Произнося эти слова, оруженосец чувствовал необычное воодушевление. Никогда прежде он так остро не ощущал свою причастность к высшим силам — ни присягая на верность своему бывшему господину, ни принимая участие в религиозных ритуалах, ни, тем более, в тот момент, когда он восстал против этих сил. Теперь же он чувствовал, как с каждым словом его воля, его бесполезное эго перетекают, переплавляются в кусочек чего-то большого, почти божественного.

“Пусть я умру, — теперь уже чётко подумал он, — самой нелепой смертью — неважно. Ведь сколь бы ещё времени мне не отвели боги, я проведу его в служении достойному Господину”.

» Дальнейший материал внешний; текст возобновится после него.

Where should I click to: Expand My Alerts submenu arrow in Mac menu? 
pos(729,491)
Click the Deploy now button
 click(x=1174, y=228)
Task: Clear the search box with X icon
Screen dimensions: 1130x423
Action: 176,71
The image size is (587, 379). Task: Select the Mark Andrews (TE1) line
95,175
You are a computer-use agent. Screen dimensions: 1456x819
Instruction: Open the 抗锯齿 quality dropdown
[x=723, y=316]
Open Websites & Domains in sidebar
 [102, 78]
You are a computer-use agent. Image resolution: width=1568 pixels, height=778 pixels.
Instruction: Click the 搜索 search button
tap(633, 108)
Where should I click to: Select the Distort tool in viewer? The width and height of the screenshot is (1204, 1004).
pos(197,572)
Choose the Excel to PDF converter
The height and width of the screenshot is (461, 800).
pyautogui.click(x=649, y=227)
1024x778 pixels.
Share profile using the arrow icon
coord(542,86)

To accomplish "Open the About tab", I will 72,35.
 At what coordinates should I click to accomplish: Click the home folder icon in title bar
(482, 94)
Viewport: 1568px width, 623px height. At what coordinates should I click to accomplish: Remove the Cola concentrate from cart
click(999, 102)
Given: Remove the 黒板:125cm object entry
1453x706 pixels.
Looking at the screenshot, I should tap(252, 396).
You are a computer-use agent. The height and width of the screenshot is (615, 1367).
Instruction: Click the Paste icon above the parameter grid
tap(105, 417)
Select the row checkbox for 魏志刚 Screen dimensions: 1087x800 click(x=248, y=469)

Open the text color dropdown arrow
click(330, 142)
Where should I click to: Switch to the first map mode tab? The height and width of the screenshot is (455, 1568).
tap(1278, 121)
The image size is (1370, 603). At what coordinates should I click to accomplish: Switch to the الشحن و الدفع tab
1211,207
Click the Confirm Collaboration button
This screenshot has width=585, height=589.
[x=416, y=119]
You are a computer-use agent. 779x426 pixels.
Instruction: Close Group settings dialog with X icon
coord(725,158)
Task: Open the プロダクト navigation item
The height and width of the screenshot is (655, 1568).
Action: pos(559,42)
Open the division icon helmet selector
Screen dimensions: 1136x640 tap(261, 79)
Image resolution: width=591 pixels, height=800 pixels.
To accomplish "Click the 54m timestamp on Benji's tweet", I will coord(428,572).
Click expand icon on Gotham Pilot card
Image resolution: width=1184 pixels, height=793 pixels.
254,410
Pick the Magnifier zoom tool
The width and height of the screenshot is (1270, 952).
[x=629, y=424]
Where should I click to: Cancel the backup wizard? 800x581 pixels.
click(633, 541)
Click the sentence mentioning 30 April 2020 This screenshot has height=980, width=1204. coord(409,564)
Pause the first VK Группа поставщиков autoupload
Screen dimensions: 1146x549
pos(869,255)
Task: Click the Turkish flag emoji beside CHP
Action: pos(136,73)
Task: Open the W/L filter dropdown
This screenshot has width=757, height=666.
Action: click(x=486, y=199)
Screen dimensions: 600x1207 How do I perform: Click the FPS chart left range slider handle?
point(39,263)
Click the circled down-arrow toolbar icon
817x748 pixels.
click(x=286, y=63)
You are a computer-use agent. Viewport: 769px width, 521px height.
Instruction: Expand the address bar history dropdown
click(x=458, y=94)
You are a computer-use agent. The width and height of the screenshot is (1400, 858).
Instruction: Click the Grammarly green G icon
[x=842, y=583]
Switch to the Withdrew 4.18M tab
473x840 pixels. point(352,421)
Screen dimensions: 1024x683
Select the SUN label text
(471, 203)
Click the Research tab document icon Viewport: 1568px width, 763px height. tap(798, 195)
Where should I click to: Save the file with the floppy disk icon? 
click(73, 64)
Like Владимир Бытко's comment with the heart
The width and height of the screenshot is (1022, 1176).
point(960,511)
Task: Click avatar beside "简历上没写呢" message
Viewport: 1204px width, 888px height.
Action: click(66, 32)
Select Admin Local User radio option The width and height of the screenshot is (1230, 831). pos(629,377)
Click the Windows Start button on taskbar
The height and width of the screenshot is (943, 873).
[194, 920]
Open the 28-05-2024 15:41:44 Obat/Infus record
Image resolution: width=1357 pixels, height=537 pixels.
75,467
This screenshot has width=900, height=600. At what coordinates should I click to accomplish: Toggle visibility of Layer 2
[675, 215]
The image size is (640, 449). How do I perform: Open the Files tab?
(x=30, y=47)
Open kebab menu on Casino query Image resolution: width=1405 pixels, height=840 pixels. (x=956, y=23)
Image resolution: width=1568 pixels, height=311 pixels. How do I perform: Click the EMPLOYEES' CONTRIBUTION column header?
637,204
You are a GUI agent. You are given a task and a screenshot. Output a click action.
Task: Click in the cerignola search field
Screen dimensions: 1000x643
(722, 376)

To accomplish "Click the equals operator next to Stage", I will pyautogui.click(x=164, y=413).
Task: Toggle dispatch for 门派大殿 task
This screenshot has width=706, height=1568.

— Как скажешь, — ответил странник, — Сними эту нелепую груду стали и следуй за мной. Что же до вас, — он обратился к толпе, медленно подвигавшейся к мосту, — я оборву жизнь любого, кто помешает мне или этому человеку.

При этих словах он положил ладонь на рукоять катаны и обнажил пару сантиметров лезвия. Ропот усилился, стал более хаотичным, несколько человек из первых рядов в страхе отступили, затерялись в толпе. На их место вышли новые: то ли более готовые к драке, то ли случайно вынесенные беспорядочным течением толпы.

— Сейчас! — выкрикнул кто-то, заметив как оруженосец снимает с себя защитные пластины.

Небольшая группа вырвалась из толпы, пробежала несколько метров с направленными вперёд вилами, топорами, импровизированными копьями. Но потеряв за собой поддержку толпы, они стали один за другим неловко останавливаться, трусливо переглядываться в надежде, что кто-то из их товарищей будет первым.

Странник стоял на мосту невозмутимо, так до конца и не обнажив свой меч. Он сурово посмотрел в глаза передового отряда, и тот окончательно смешался, рассыпался. Испуганные простолюдины побросали своё оружие и разбежались. Много лет спустя они будут повторять историю о том, как “видели демона”, то ли и вправду веря в это, то ли чтобы оправдать своё позорное бегство.

Наконец, в последний раз вдохнув пыльную землю, оруженосец с трудом поднялся. На нём более не блестели доспехи. Лишь неброская, практичная одежда, подобающая его положению. Или, быть может не совсем: он более не оруженосец, а преданный последователь своего нового господина. Уже через несколько часов он получит новую одежду, новою роль, новое имя, а пока две фигуры молча уходят с моста, оставляя толпу судачить о произошедшем.